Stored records
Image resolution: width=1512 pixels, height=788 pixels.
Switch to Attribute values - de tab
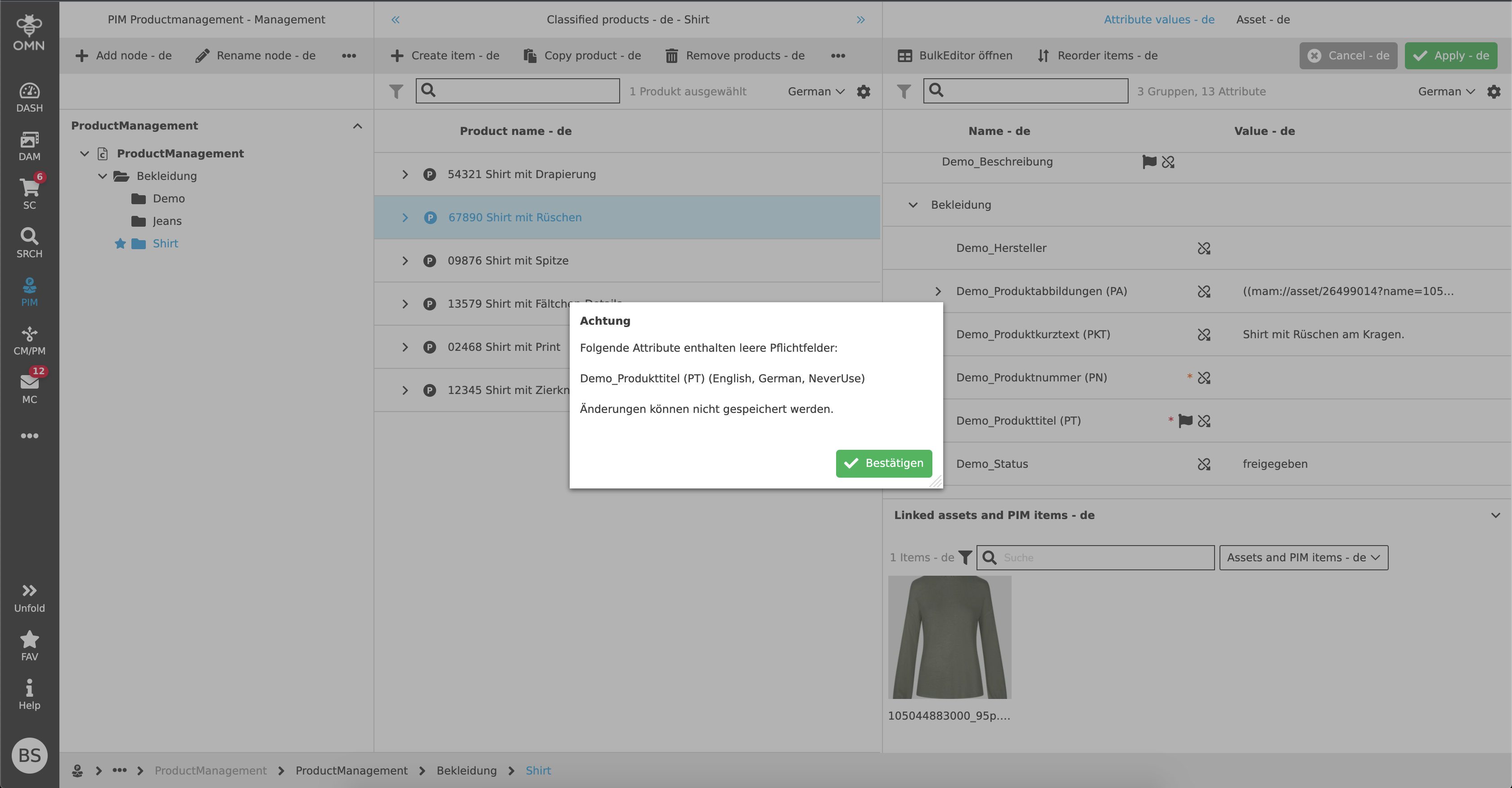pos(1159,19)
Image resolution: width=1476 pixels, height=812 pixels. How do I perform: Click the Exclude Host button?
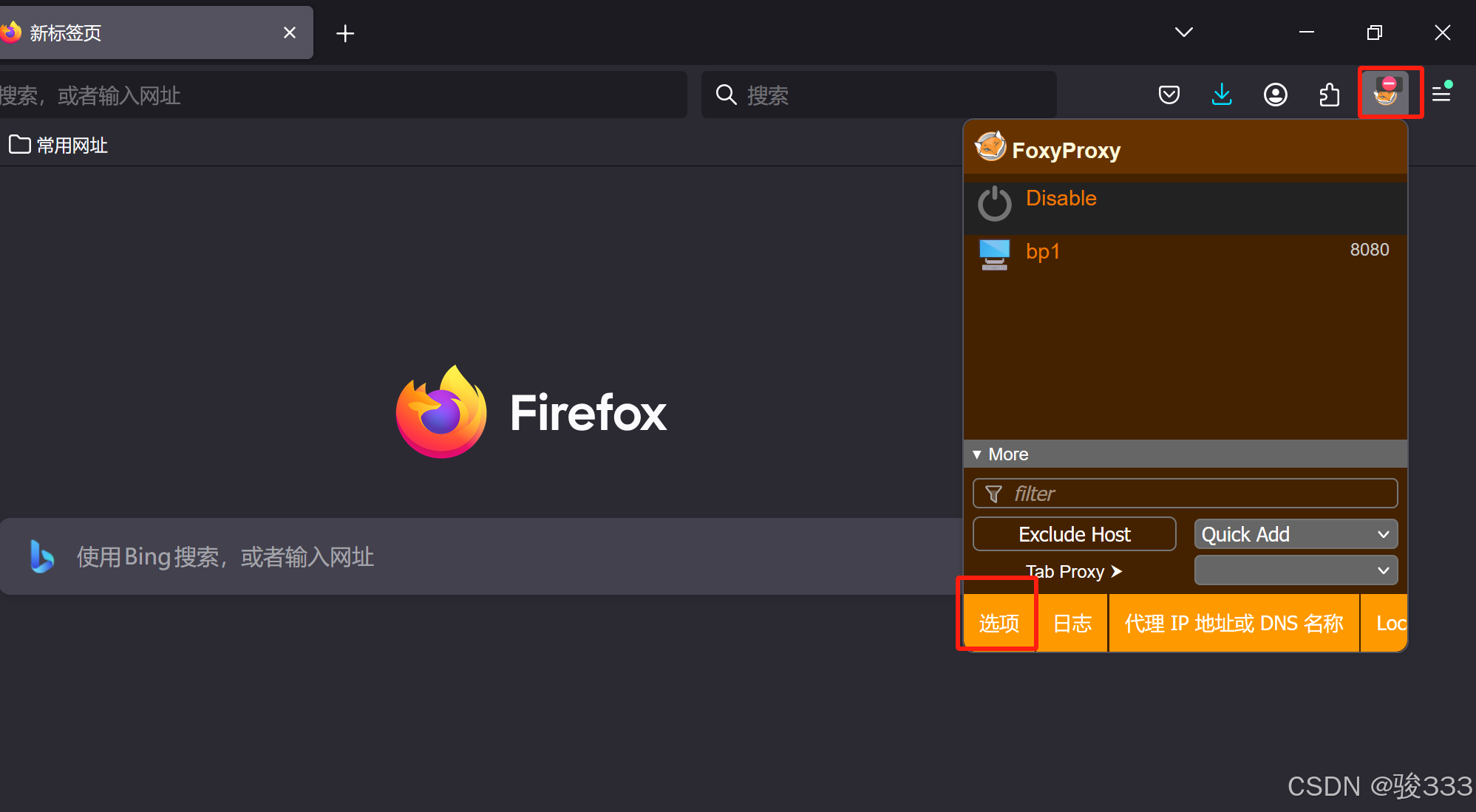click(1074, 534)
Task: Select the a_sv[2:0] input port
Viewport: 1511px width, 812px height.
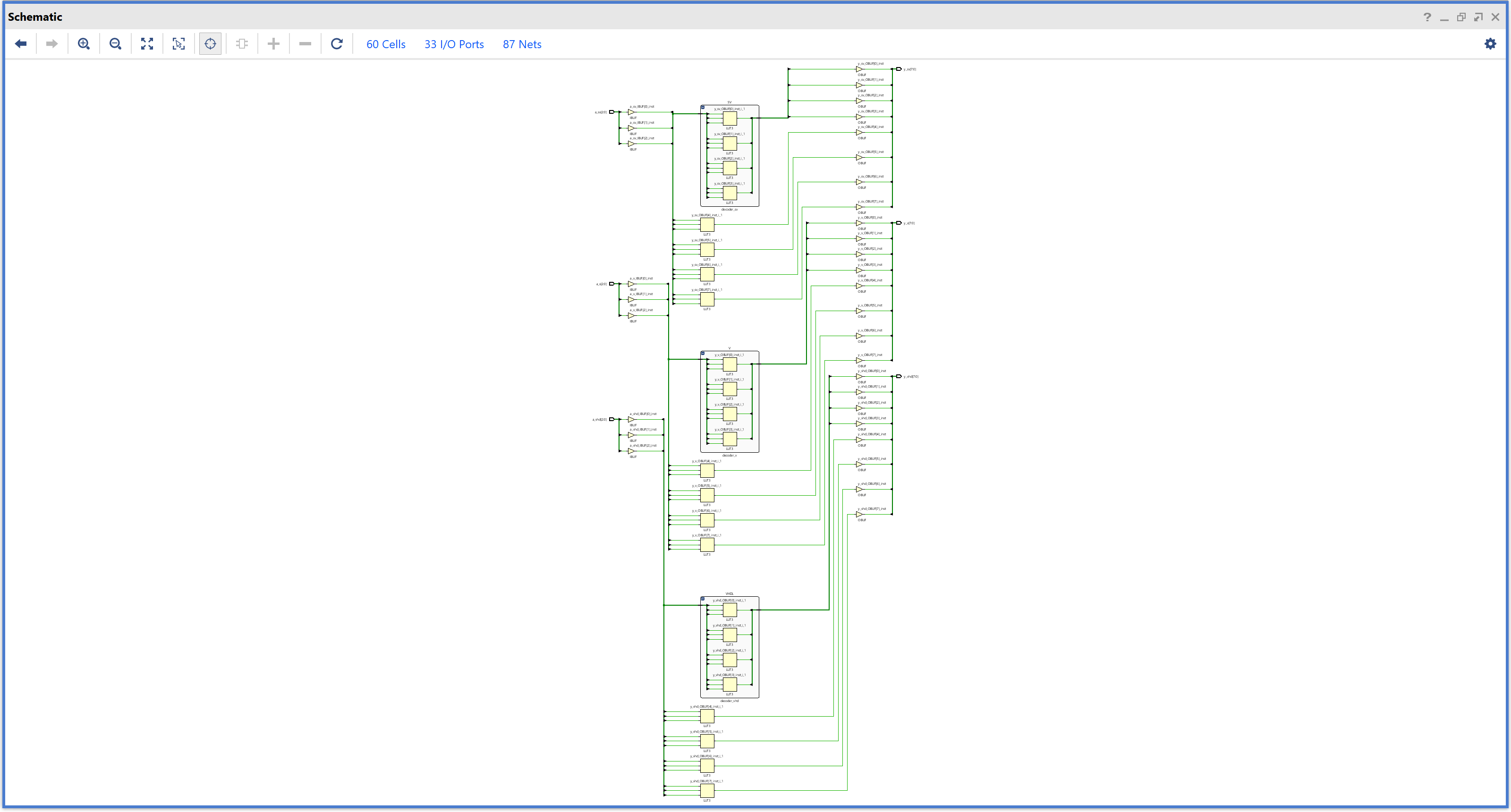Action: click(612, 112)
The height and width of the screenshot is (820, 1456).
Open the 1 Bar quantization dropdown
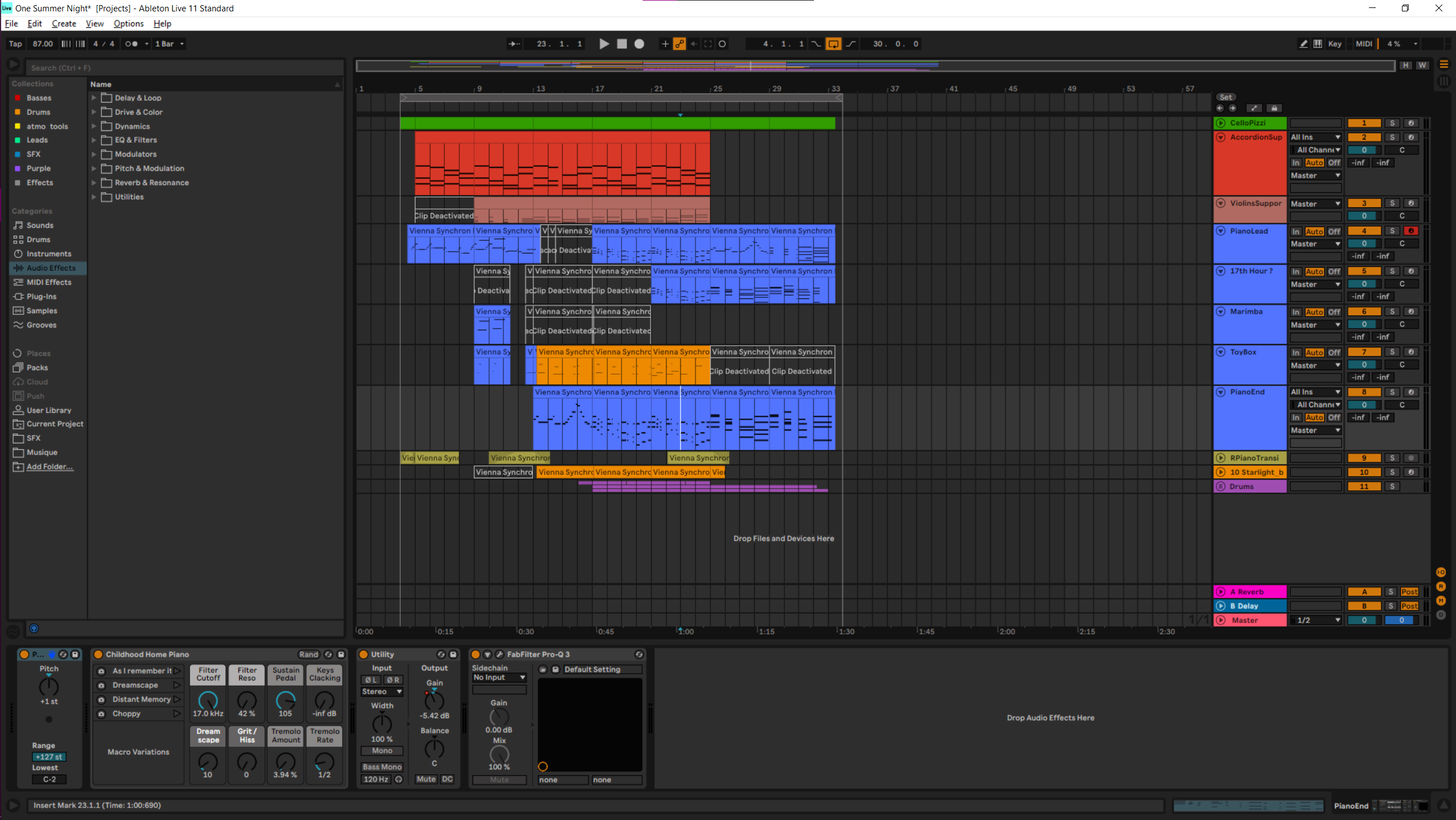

**Instructions to follow:**
Where a picture appears in the data, omit it; restate the rest word for word.

**Task answer:**
Image resolution: width=1512 pixels, height=788 pixels.
Switch to Attribute values - de tab
pos(1159,19)
Image resolution: width=1476 pixels, height=812 pixels. How do I perform: Click the Exclude Host button?
click(1074, 534)
Task: Select the a_sv[2:0] input port
Viewport: 1511px width, 812px height.
Action: click(612, 112)
The height and width of the screenshot is (820, 1456).
Open the 1 Bar quantization dropdown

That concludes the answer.